▶ _PROVIDED ENTRIES_
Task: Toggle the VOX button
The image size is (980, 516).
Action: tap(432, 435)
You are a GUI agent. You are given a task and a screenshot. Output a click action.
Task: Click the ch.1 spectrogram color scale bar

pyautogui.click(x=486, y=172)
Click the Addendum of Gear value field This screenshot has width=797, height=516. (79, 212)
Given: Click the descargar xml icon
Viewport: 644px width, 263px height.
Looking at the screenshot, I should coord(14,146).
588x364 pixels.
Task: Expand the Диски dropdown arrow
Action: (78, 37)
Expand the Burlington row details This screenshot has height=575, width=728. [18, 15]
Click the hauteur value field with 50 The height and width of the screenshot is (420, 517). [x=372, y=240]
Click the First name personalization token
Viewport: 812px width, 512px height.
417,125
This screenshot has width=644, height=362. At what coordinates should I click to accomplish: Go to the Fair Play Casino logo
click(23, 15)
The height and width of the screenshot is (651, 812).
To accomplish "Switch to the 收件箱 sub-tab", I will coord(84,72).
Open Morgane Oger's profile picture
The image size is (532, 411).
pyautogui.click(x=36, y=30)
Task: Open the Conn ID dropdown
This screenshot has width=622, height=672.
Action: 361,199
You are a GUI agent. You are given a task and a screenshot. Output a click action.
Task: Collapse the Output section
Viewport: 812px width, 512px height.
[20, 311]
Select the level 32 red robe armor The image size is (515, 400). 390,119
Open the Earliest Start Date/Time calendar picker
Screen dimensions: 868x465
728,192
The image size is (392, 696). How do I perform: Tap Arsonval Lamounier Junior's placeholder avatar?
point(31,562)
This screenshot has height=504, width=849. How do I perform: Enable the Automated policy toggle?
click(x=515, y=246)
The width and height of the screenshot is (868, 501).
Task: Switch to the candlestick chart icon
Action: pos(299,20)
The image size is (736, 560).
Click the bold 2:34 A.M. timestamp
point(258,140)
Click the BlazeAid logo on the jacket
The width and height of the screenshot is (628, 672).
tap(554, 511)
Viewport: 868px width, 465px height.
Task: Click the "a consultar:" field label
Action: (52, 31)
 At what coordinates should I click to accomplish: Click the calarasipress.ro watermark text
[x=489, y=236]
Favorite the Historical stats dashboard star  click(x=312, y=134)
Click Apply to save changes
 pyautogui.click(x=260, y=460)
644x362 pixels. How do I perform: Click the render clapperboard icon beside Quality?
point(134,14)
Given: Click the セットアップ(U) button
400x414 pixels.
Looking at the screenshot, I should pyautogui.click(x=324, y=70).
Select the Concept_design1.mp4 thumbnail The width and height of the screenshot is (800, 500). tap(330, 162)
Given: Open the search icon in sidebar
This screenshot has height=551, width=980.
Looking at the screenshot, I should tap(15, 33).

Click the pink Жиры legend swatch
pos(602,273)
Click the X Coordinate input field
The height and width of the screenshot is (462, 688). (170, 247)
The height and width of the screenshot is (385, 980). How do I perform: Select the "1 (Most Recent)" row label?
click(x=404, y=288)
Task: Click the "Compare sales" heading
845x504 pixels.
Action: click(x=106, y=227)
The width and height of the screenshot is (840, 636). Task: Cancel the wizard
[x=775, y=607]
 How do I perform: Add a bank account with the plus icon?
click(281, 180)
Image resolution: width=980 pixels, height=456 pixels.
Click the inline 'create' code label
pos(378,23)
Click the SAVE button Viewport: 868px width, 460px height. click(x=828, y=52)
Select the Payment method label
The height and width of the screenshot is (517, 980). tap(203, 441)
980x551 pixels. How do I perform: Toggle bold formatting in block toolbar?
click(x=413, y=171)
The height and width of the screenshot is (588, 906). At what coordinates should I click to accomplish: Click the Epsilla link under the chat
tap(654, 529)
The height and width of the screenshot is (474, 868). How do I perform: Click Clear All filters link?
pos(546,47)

▶ _EXERCISE OBJECTIVE_
Lines that include the word "value" are to be extracted from the data above.

▶ _ANSWER SPACE_
Click the Addendum of Gear value field This screenshot has width=797, height=516. (79, 212)
Click the hauteur value field with 50 The height and width of the screenshot is (420, 517). [x=372, y=240]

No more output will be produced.